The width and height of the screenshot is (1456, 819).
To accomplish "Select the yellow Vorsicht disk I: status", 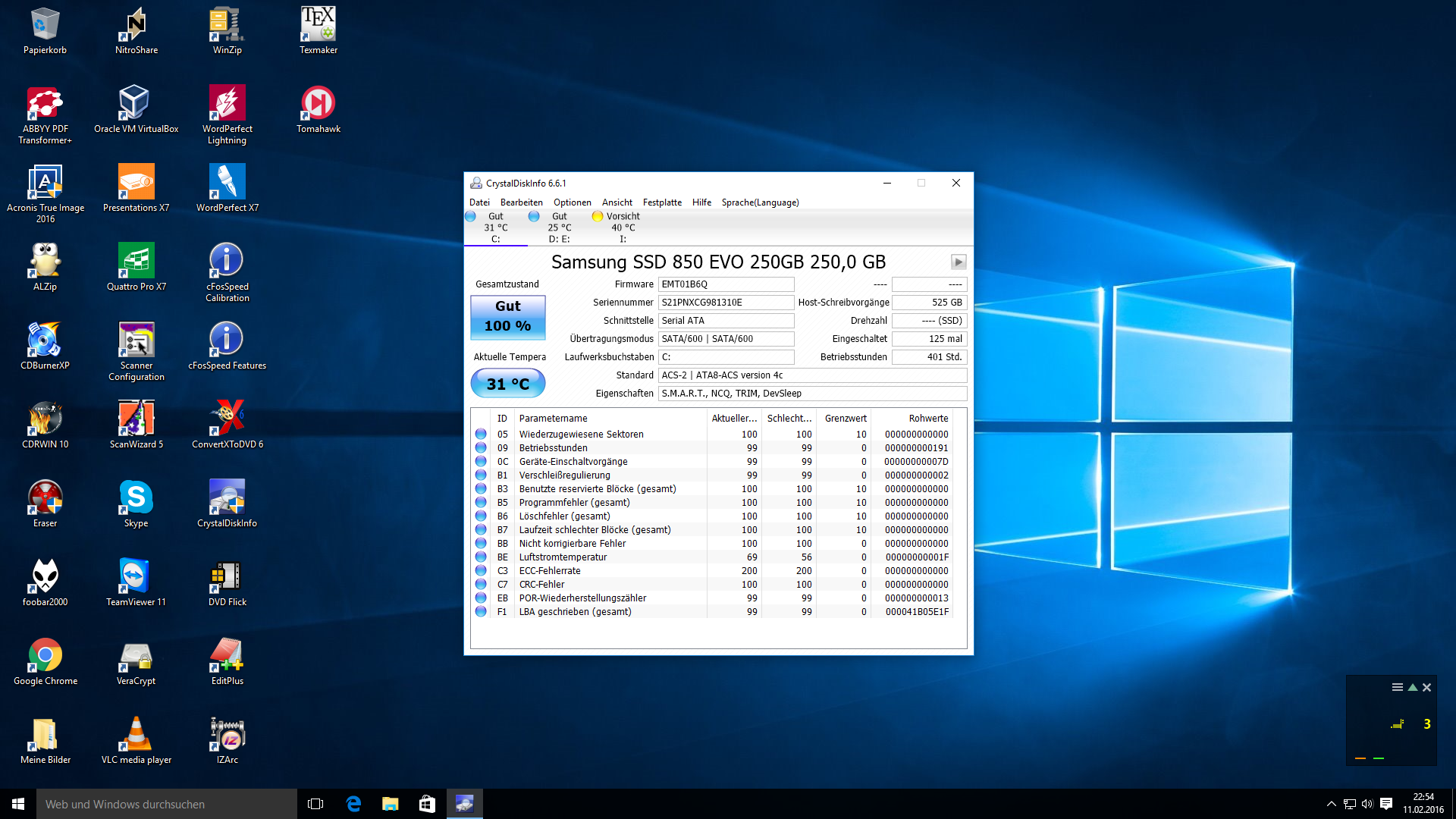I will click(622, 227).
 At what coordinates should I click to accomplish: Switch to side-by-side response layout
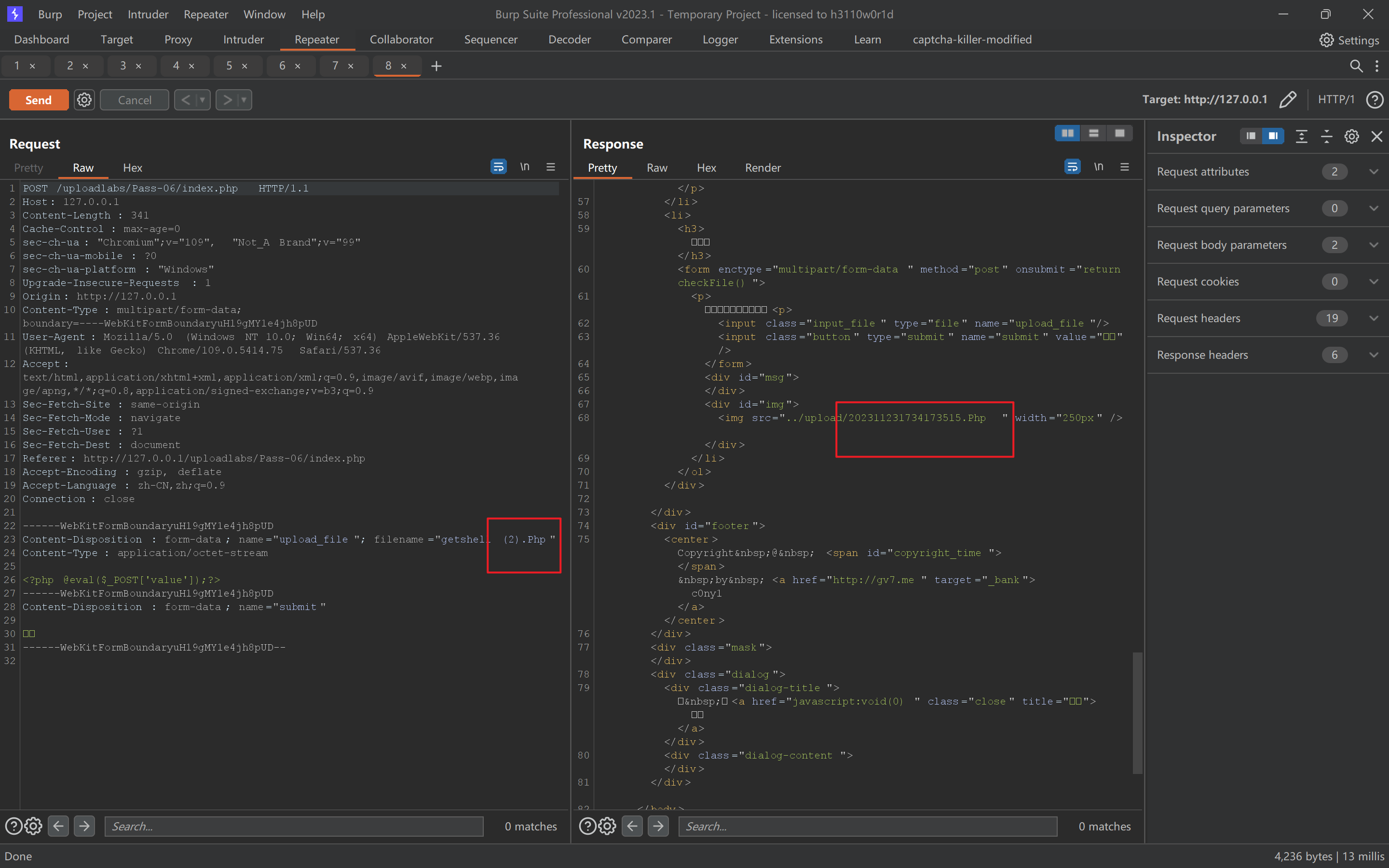click(x=1068, y=133)
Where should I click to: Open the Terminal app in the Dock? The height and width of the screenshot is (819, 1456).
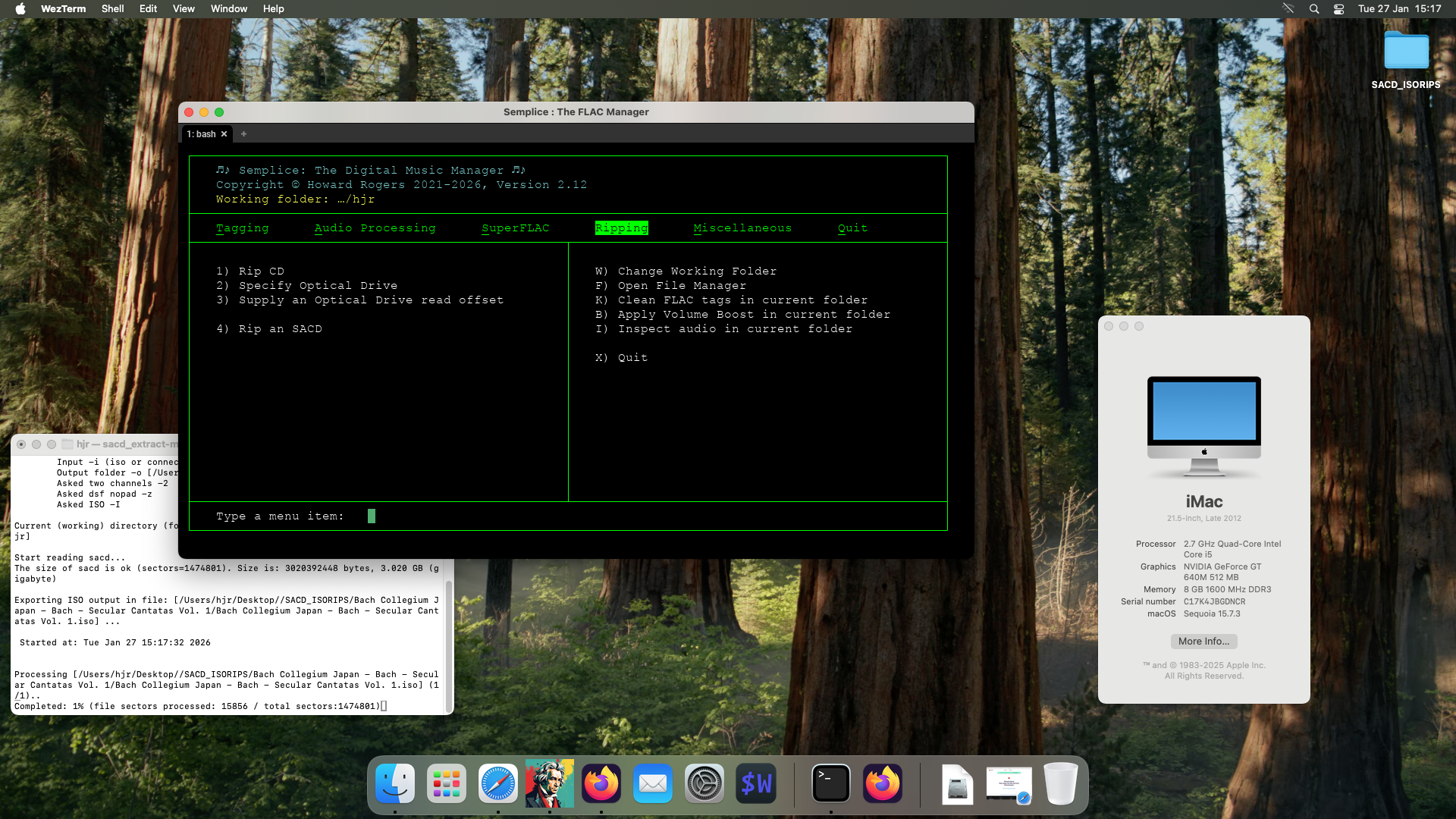pyautogui.click(x=831, y=783)
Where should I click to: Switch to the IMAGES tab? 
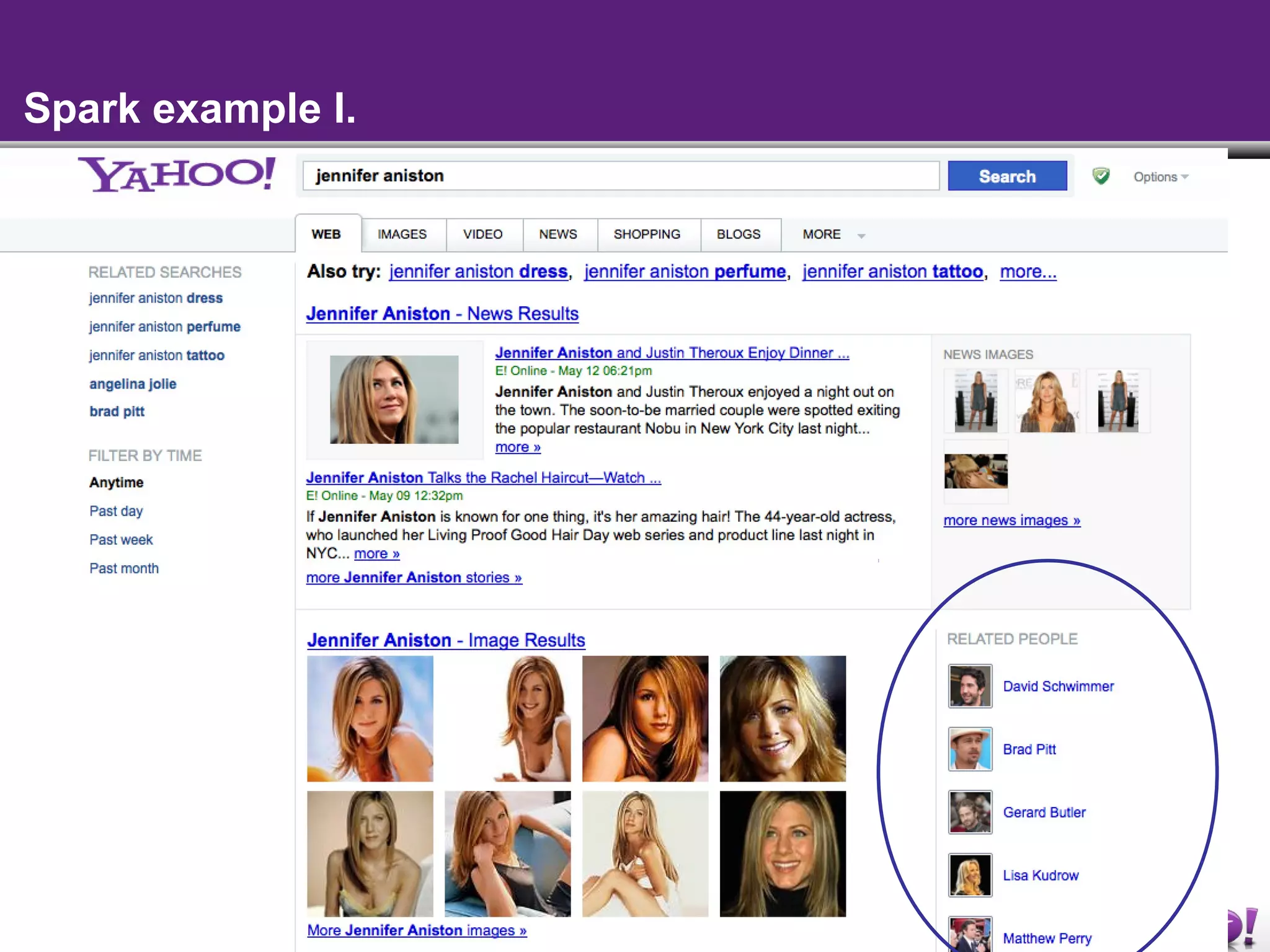[x=402, y=234]
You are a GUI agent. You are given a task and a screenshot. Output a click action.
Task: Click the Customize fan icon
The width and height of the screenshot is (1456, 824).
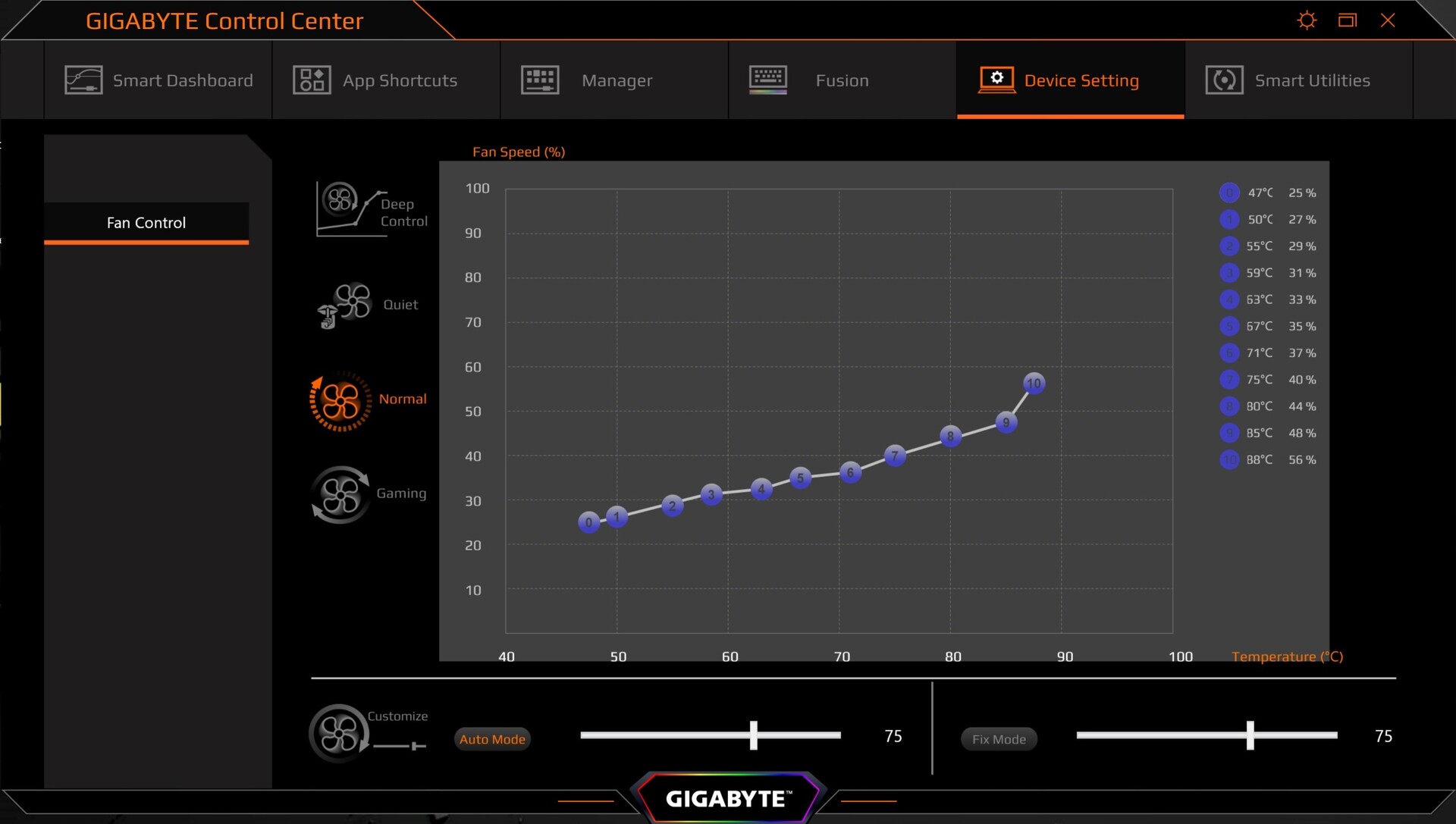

==================================================

### Exercise goal
For this exercise, retype exactly, and only, the lines from the line with "At what coordinates" through the last line of the material above, both included. Pictures stay out.

### Solution
 At what coordinates should I click to accomplish: Switch to side-by-side response layout
click(x=1068, y=133)
Where should I click to: Open the Terminal app in the Dock? The height and width of the screenshot is (819, 1456).
pyautogui.click(x=831, y=783)
Where should I click to: Switch to the IMAGES tab? 
[x=402, y=234]
You are a GUI agent. You are given a task and a screenshot. Output a click action.
Task: Click the Customize fan icon
The width and height of the screenshot is (1456, 824).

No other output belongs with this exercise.